*** Opening of SUPPLIED INFORMATION ***
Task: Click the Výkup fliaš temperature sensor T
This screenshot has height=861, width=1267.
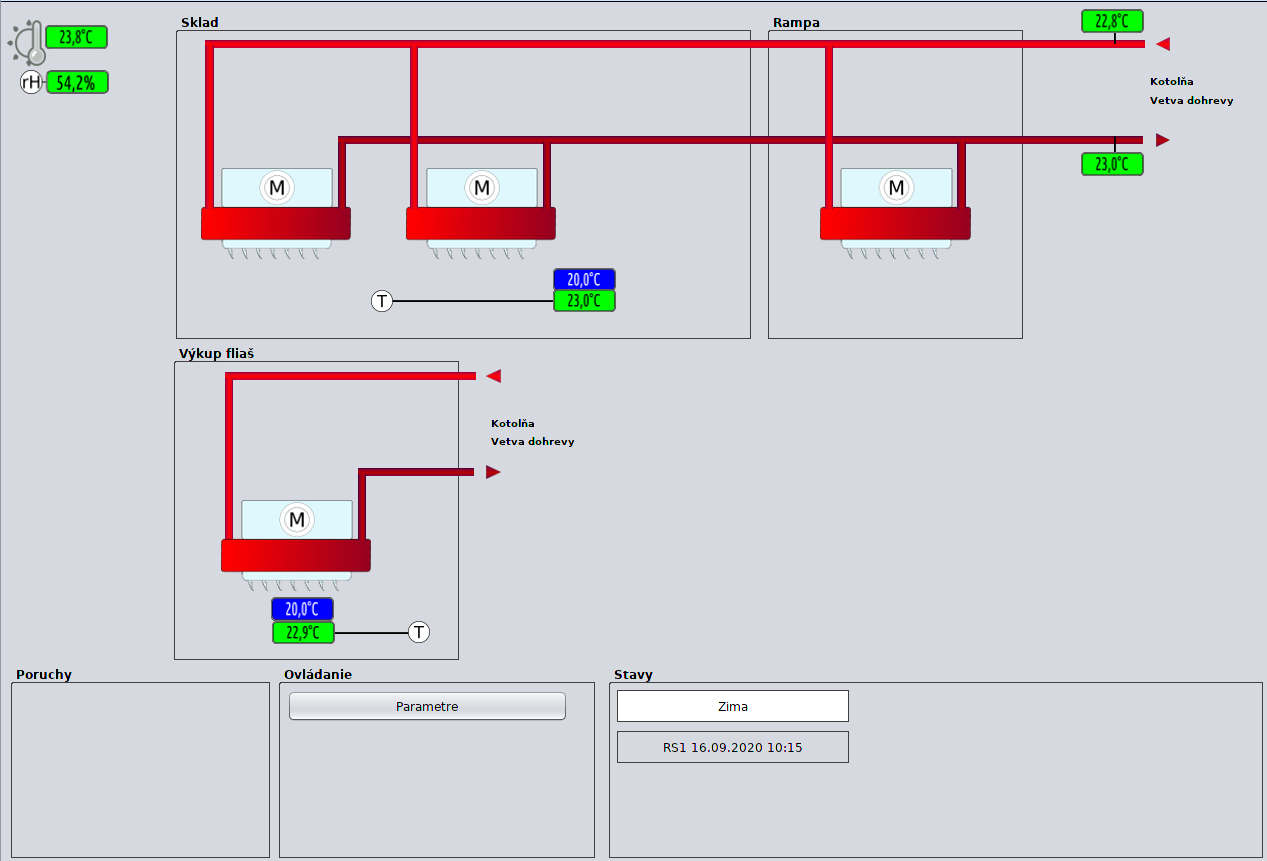Action: coord(419,632)
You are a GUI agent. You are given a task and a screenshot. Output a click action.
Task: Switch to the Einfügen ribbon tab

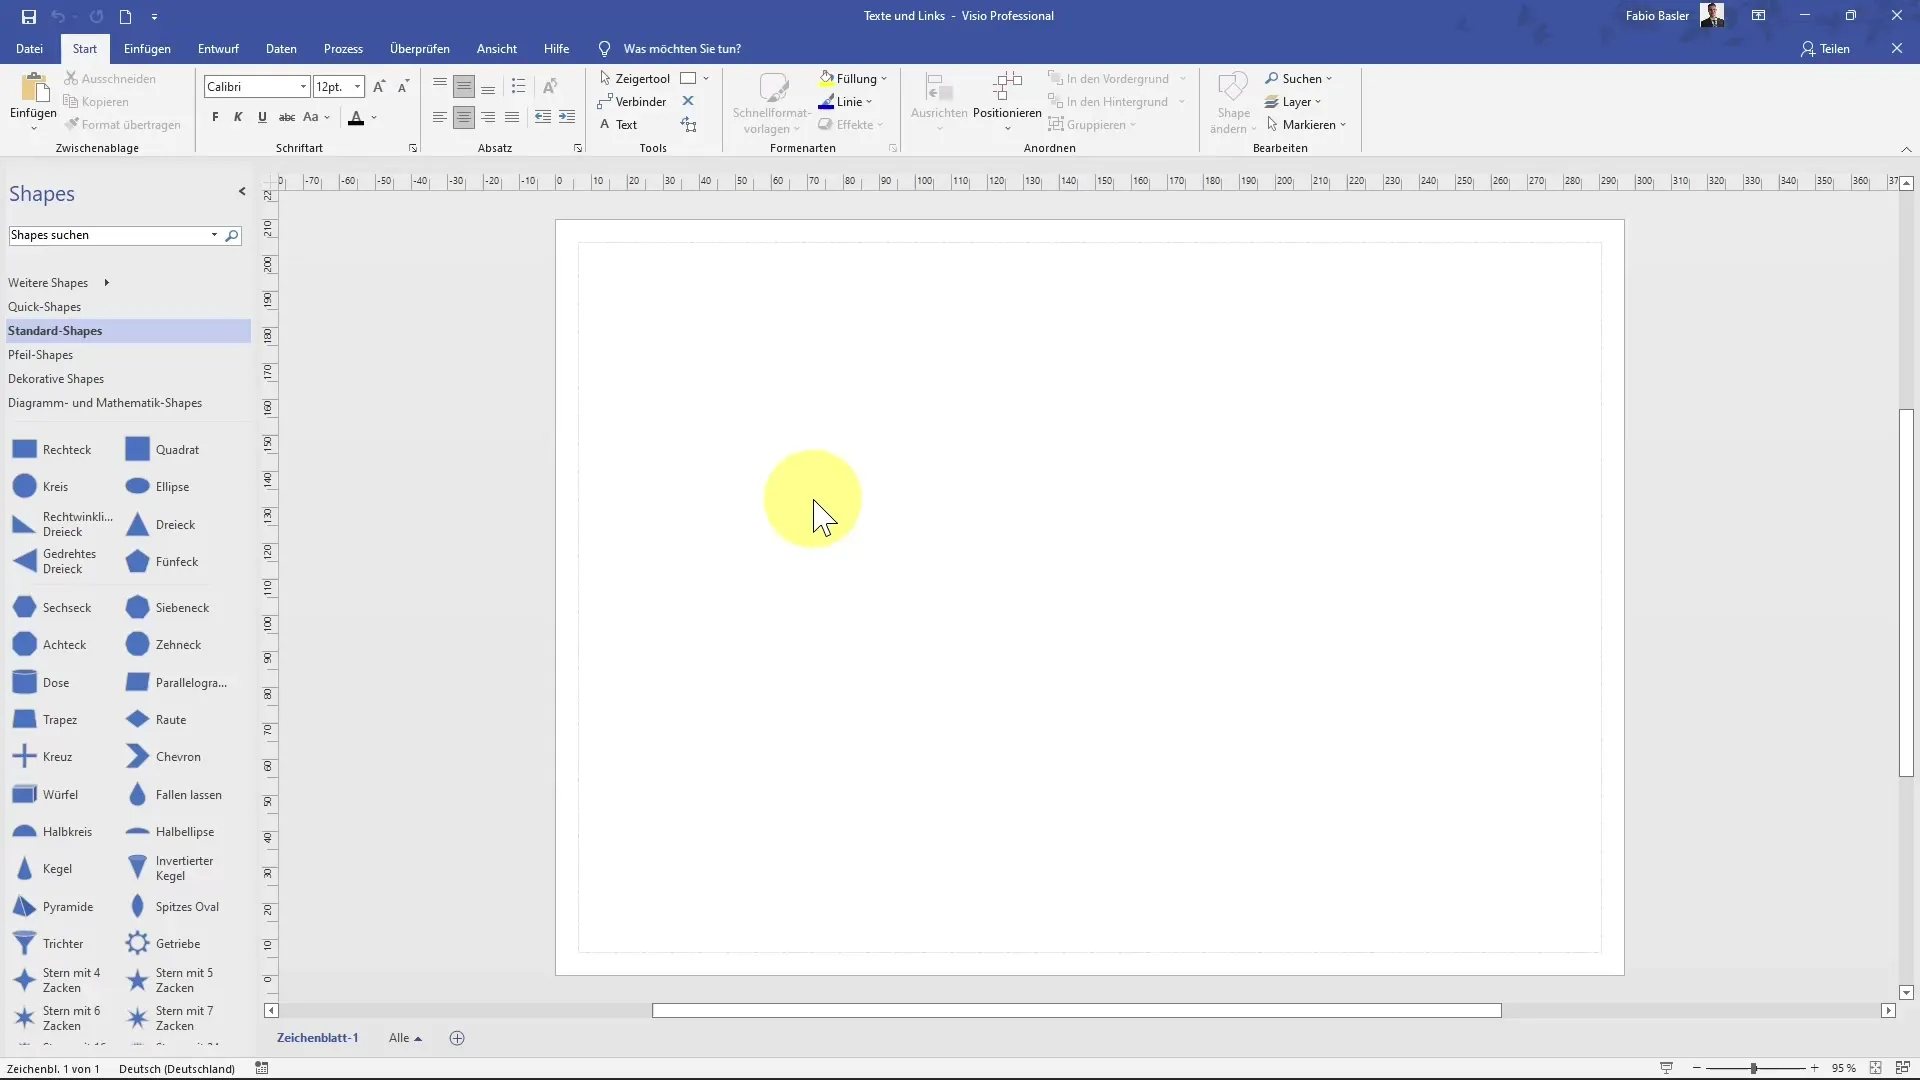[x=146, y=49]
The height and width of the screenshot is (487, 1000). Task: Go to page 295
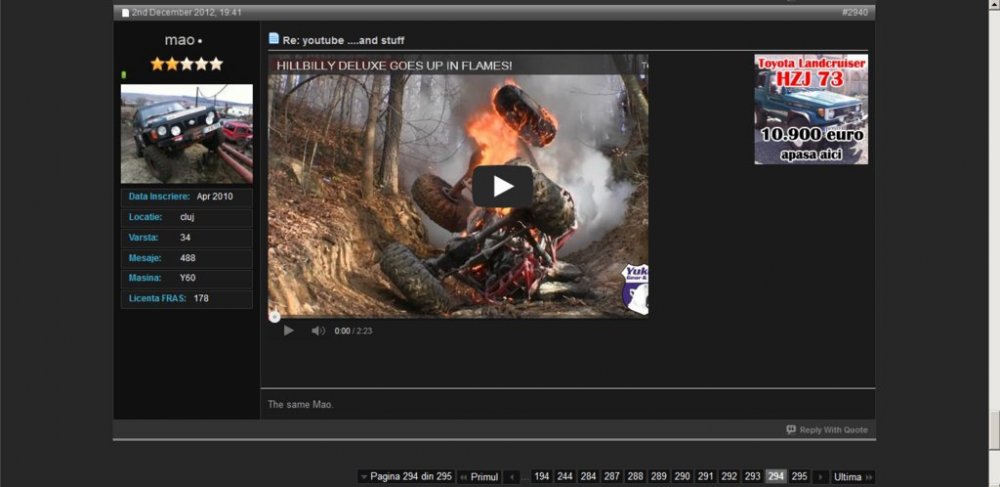pyautogui.click(x=799, y=477)
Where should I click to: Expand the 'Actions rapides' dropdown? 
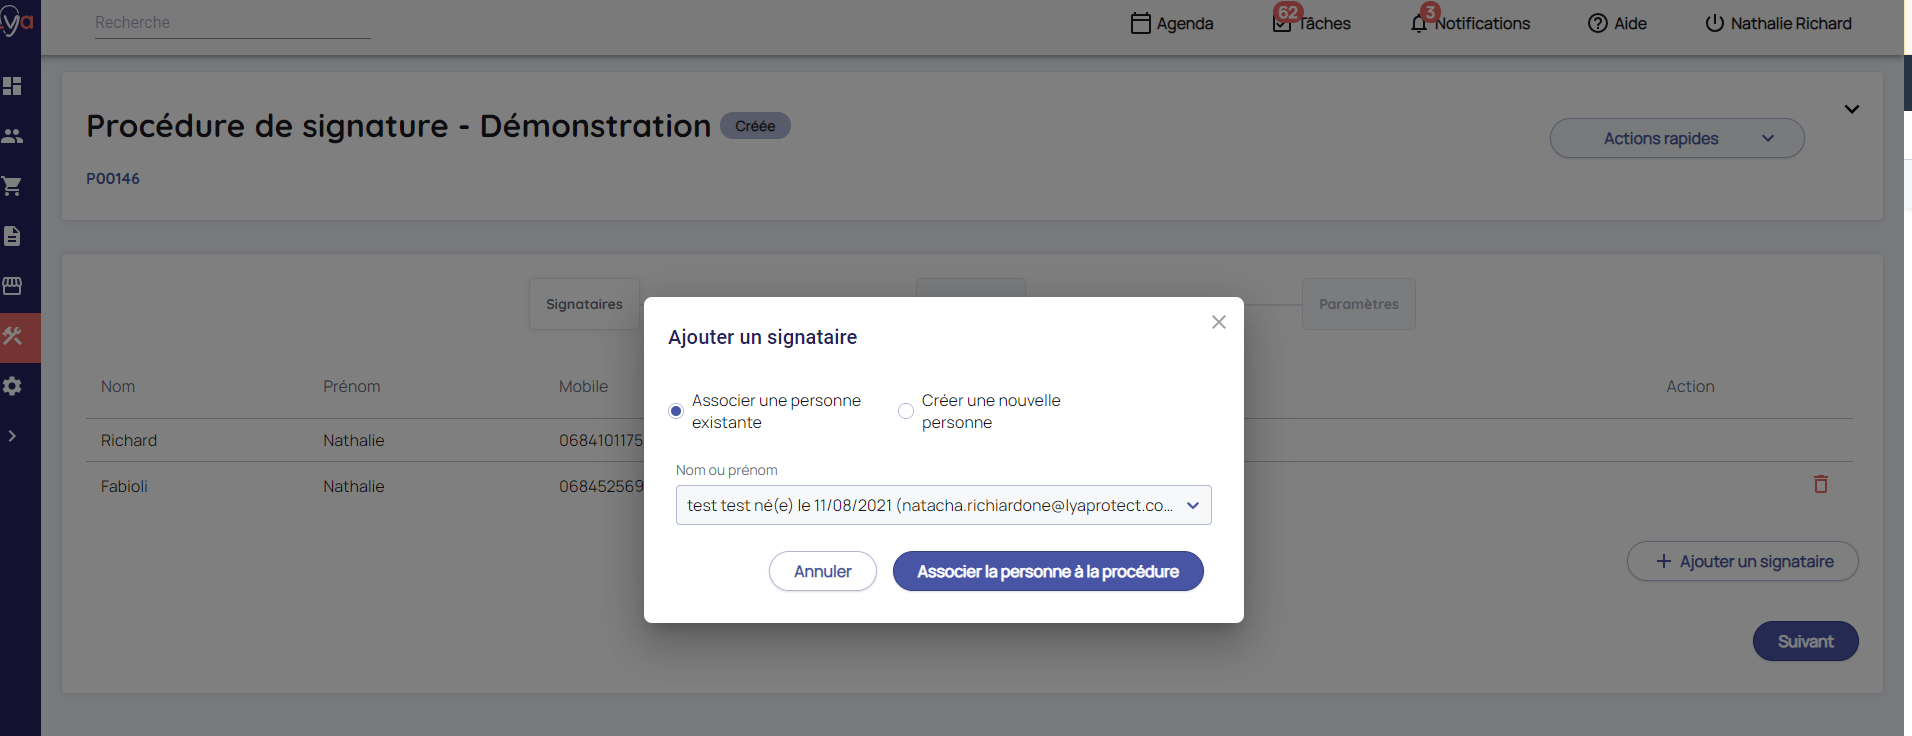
*** Close of SUPPLIED INFORMATION ***
WHAT TO PRODUCE:
Everything in the records except the pictures is to be repeated exactly.

YOUR SOLUTION:
Task: Click the Výkup fliaš temperature sensor T
This screenshot has height=861, width=1267.
Action: coord(419,632)
You are a GUI agent. You are given a task and a screenshot. Output a click action.
Task: Switch to the Einfügen ribbon tab

[x=146, y=49]
The height and width of the screenshot is (487, 1000). Task: Go to page 295
pyautogui.click(x=799, y=477)
Where should I click to: Expand the 'Actions rapides' dropdown? 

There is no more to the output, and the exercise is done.